Monday, November 12, 2012

Jumping Rope in the Sand

Jumping rope in the sand is as hard as it sounds.  And that, it seems to me, is Iraq today -- lots of dust up with precious few measurable results.


Looking at pictures the other day, I came across this one – me in the juba (robe) and hijab (head covering) in the hot sand of the Syrian desert along the Iraqi border, jumping rope with Iraqi Palestinian children, escaped from the madness in Iraq to the safe haven of Syria.

It was 2005.

It would be the last time I would see many of them, these brave souls who crossed a desert through dangerous territory seeking a better life in their own hoped-for Promised Land - anywhere but Iraq.

Today people travel in the other direction, running from the violence in Syria.  But where will they run to?  The violence in Iraq continues.

Although I can read and hear reports on Syria easily enough, to find out about violence in Iraq on any given day, I have to troll the English versions of Middle Eastern news outlets.  The West is silent on Iraq.

Thousands of mercenaries remain in Iraq on the US taxpayer’s dime.  They are controlled now not by the military, but by the State Department.

And astonishingly, nobody outside of government seems to know exactly how many are still there.

But in case we miss the significance,

1. Syrians are now fleeing their own country and seeking safe haven in neighboring countries, including Iraq.  Iraq says it cannot house them.  Whether they can or cannot, Iraq is safe haven for no one.  Kurdpress News Agency

2. Mercenaries hired by the United States of America continue to occupy military bases and protect the ‘oil interests’ of the United States in Iraq, in addition to providing security for State Department personnel.  In essence, we have a private army operating inside Iraq at the direction of our State Department.

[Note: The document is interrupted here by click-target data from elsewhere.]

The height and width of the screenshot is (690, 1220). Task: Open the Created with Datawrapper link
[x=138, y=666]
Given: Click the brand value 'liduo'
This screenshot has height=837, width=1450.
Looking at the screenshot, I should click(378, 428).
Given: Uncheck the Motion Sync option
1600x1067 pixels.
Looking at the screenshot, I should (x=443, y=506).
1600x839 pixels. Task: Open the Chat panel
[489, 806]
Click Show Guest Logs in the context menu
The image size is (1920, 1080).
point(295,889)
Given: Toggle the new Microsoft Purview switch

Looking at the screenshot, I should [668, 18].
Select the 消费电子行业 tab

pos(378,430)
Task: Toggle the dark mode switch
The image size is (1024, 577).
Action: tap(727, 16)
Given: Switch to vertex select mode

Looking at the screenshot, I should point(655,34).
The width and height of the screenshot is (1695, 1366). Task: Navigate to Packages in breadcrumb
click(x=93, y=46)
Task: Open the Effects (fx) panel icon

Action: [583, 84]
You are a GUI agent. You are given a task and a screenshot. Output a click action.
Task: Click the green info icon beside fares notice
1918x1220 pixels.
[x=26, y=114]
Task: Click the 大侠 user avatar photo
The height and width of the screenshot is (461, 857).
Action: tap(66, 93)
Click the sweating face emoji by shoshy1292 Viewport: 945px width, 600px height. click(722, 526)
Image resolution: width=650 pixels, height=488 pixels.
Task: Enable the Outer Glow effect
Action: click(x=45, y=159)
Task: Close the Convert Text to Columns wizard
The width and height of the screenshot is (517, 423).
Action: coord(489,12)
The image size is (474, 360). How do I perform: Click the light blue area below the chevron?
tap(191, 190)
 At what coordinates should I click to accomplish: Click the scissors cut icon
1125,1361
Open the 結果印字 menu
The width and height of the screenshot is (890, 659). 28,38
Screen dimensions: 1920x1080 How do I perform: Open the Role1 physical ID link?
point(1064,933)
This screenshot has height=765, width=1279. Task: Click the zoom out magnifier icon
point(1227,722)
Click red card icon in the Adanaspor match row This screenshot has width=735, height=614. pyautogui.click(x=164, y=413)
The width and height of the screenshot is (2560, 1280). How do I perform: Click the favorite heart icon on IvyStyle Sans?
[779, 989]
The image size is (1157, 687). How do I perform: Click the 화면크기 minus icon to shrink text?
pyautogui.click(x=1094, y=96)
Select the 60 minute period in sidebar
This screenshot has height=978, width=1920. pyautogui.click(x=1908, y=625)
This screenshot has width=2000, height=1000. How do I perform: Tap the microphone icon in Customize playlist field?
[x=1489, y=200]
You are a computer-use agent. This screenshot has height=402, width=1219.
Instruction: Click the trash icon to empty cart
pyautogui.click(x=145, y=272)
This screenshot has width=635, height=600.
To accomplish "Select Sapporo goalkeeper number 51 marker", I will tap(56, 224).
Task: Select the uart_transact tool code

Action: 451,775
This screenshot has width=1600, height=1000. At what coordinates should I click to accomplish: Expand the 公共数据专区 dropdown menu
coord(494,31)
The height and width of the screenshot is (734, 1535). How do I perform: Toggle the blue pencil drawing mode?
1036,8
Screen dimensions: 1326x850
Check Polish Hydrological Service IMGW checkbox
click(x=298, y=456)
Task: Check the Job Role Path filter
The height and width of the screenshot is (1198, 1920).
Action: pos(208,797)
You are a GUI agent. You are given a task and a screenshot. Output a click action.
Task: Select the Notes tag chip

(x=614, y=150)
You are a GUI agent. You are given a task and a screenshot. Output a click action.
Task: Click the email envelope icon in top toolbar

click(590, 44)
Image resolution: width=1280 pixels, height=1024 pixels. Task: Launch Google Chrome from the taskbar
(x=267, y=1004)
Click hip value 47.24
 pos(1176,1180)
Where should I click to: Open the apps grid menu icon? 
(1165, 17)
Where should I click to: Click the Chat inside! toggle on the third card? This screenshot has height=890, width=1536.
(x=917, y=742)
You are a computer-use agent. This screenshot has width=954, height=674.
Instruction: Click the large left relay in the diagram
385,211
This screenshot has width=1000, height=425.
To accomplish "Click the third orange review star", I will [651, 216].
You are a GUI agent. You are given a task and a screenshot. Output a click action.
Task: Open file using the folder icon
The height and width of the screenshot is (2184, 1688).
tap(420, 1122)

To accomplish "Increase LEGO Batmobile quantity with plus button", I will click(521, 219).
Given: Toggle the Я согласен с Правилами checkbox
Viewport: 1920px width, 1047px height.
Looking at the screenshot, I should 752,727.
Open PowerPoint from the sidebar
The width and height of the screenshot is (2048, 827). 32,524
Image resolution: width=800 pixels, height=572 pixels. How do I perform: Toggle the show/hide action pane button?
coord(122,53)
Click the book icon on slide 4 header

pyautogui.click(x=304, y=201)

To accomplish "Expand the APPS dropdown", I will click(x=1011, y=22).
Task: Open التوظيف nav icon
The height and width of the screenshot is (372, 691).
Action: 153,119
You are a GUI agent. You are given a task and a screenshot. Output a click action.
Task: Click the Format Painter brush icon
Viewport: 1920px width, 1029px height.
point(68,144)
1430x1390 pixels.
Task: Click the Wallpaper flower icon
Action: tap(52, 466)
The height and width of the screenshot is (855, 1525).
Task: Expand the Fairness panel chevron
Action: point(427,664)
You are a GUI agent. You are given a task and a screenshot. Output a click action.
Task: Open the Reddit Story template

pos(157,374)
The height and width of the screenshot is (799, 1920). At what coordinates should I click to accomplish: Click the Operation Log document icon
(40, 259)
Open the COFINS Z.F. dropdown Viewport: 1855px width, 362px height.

3. Violence and bloodshed continue (see link above).  And we continue to not hold ourselves the least bit accountable.  GRIID

4. Oh, I forgot.  The war in Iraq is over.  Except it isn’t.

And somewhere in the desert, maybe another American woman jumps rope to distract refugee children from the fear and the hunger and the danger.  Maybe she too looks up at the sky with the children and promises in her broken Arabic that they will be connected even when she leaves because they look upon the same stars in the night sky.  Maybe she too lifts her juba and makes herself look silly to coax a smile from sad young faces, if only for a moment.